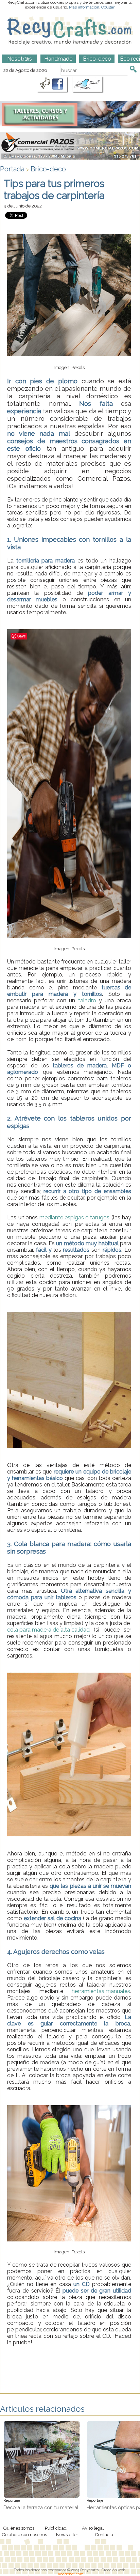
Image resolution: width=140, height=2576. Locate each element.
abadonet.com (71, 2574)
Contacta (104, 2534)
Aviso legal (93, 2528)
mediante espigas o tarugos (74, 1217)
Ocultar (108, 7)
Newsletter (67, 2534)
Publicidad (56, 2528)
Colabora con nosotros (24, 2534)
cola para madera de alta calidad (48, 1629)
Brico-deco (48, 169)
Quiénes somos (18, 2528)
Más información (84, 7)
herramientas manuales (101, 1991)
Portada (12, 169)
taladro (85, 1000)
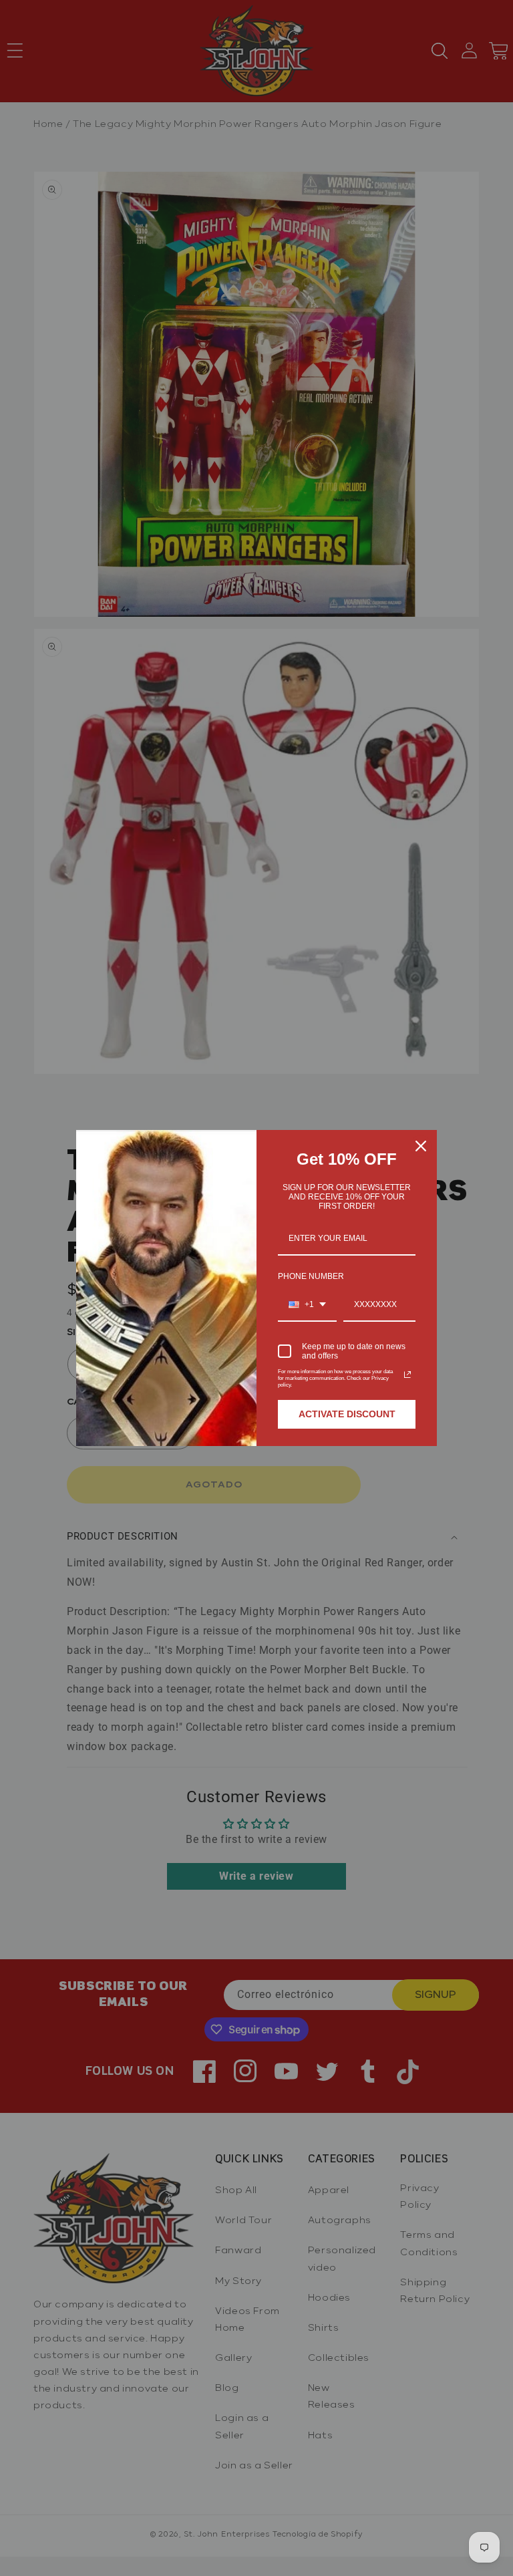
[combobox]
-------------------------
How to complete this task: Would you return all the data exactly as given, minus the pictures?

Task output:
Image resolution: width=140, height=2576. Locate each element.
abadonet.com (71, 2574)
Contacta (104, 2534)
Aviso legal (93, 2528)
mediante espigas o tarugos (74, 1217)
Ocultar (108, 7)
Newsletter (67, 2534)
Publicidad (56, 2528)
Colabora con nosotros (24, 2534)
cola para madera de alta calidad (48, 1629)
Brico-deco (48, 169)
Quiénes somos (18, 2528)
Más información (84, 7)
herramientas manuales (101, 1991)
Portada (12, 169)
taladro (85, 1000)
[combobox]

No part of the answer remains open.